===== MATERIALS PROVIDED
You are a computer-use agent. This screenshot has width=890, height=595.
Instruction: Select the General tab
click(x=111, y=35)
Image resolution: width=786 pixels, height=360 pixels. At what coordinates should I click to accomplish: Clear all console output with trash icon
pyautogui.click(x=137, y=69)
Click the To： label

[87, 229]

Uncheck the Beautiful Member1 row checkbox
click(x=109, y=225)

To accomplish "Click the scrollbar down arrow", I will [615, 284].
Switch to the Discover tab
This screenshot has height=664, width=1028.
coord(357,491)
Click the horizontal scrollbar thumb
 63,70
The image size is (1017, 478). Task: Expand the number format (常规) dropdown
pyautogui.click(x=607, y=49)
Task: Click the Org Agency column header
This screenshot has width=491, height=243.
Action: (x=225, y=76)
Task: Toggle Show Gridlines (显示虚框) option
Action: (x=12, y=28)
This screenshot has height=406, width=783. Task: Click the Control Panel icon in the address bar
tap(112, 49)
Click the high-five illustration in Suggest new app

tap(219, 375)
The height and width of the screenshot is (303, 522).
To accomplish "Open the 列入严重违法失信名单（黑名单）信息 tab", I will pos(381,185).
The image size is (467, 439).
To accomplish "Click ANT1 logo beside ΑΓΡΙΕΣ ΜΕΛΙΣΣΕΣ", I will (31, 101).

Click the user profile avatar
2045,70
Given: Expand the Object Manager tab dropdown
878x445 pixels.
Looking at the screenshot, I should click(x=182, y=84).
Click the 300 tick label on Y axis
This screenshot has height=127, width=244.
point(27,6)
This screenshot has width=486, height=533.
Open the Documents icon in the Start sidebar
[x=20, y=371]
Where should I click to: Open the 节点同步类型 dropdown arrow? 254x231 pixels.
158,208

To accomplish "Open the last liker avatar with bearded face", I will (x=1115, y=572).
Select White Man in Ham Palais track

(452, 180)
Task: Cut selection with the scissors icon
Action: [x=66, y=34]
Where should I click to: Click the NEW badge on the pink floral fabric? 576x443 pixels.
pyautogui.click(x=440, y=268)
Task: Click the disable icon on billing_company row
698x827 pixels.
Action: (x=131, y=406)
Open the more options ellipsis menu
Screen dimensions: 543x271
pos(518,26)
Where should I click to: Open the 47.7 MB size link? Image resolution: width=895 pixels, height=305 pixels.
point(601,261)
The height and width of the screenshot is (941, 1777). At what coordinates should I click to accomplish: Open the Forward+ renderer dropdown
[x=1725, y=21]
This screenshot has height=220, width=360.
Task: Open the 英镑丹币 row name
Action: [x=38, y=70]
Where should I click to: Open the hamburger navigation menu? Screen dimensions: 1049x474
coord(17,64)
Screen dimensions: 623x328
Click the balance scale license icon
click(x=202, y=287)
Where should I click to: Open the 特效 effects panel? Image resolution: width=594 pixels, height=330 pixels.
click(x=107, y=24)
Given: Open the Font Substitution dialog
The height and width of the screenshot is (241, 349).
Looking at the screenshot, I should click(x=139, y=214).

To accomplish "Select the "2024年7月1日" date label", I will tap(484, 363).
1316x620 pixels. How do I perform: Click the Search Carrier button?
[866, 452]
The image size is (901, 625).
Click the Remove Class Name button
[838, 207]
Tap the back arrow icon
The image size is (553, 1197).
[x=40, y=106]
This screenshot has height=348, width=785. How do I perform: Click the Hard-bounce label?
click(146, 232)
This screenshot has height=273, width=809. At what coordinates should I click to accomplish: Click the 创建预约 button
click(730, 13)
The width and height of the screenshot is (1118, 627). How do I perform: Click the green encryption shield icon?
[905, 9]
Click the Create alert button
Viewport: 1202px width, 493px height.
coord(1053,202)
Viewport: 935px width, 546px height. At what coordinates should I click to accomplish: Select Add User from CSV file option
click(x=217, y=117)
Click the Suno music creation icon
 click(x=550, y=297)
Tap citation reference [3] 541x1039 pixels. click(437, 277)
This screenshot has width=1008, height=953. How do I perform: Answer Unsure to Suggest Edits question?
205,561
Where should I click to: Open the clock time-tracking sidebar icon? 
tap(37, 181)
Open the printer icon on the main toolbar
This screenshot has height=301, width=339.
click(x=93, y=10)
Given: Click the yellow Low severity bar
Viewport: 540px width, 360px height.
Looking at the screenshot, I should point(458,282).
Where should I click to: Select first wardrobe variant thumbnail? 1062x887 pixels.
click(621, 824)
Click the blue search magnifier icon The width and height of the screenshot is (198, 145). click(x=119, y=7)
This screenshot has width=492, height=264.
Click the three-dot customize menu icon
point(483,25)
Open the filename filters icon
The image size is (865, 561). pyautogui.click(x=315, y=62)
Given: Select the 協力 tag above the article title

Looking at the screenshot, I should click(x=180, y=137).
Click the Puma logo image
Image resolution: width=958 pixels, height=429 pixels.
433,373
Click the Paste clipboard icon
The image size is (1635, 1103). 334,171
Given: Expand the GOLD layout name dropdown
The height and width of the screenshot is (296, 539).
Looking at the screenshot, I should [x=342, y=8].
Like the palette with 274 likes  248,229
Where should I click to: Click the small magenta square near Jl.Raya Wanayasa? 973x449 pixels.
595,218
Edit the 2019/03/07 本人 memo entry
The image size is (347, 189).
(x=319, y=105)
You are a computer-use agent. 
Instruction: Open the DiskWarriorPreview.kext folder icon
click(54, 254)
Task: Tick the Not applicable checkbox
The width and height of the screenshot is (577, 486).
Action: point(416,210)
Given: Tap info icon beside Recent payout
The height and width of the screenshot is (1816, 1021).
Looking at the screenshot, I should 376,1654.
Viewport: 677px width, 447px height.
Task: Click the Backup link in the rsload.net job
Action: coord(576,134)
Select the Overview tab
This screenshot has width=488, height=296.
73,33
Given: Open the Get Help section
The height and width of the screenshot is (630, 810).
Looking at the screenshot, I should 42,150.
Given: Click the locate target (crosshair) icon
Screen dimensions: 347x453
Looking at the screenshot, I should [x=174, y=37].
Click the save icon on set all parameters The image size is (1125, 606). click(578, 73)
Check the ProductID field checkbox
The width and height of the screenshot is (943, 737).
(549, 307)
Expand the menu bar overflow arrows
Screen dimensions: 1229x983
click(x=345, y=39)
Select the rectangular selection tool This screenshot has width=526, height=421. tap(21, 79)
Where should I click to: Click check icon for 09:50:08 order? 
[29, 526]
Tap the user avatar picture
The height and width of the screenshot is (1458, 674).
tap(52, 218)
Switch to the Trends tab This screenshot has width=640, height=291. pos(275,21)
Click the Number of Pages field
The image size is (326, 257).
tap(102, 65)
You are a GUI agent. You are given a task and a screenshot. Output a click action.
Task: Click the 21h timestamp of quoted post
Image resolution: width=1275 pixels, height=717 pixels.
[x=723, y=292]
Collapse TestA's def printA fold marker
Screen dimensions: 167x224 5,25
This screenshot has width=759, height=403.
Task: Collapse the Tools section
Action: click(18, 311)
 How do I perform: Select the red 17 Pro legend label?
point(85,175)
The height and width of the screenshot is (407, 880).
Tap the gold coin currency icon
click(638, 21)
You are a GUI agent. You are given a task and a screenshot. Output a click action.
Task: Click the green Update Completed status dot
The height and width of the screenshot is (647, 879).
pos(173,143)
==========
YOUR INSTRUCTIONS:
When a line in the listing has the word "Switch", return that line.

RESULT BELOW:
Switch to the Discover tab
Switch to the Trends tab This screenshot has width=640, height=291. pos(275,21)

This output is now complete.